Culture as Sources of Guidance


 Another line of research seeks to understand cultural differences based on
characteristics of the role structures typical in organizations in a society. This
research considers the extent to which individuals in different nations rely on
others in different roles and on rules and norms to deal with their daily work
situations. Specifically, it analysed how societies differ in the extent to which
managers consider eight sources of guidance for handling the work
situations that they face.

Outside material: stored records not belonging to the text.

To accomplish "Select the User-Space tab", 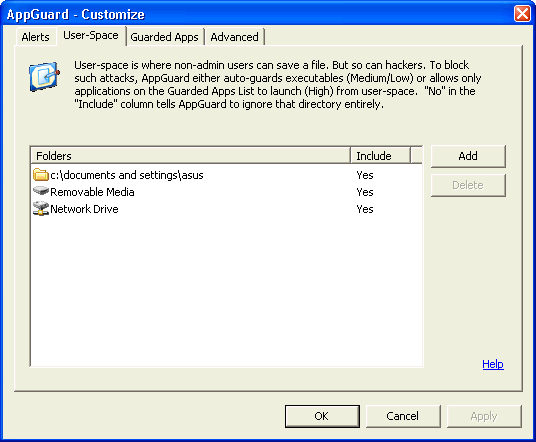I will click(91, 36).
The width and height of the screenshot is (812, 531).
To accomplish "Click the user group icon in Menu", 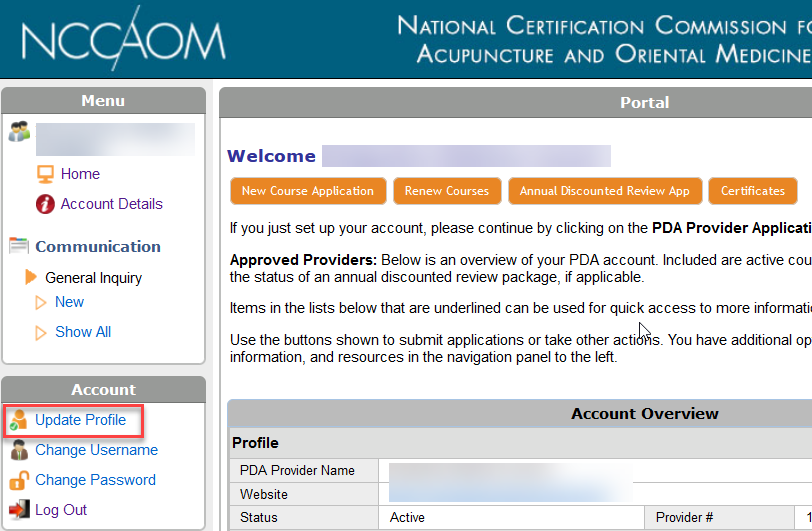I will point(19,132).
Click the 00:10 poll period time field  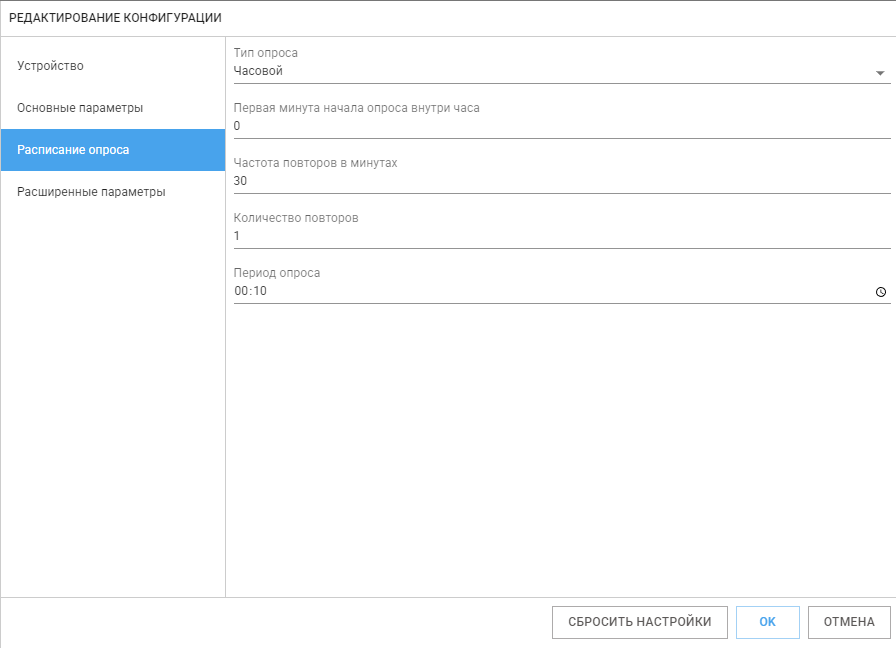(551, 291)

These sources are (1) org rules and procedures 2)
their superiors 3) their colleagues 4) their subordinates 5) staff experts 6)
their organization’s norms 7) their society’s norms and (8) their own
experience and training.

Cultural Distance

 This index represents the relative distance of nations from each other based
on a combination of these four cultural dimensions.
 Because of conceptual and measurement issues associated with cultural
distance, a refinement ide called cultural friction was introduced.
 Cultural friction  attempts to capture the relationship between two
different cultures as well as their distance.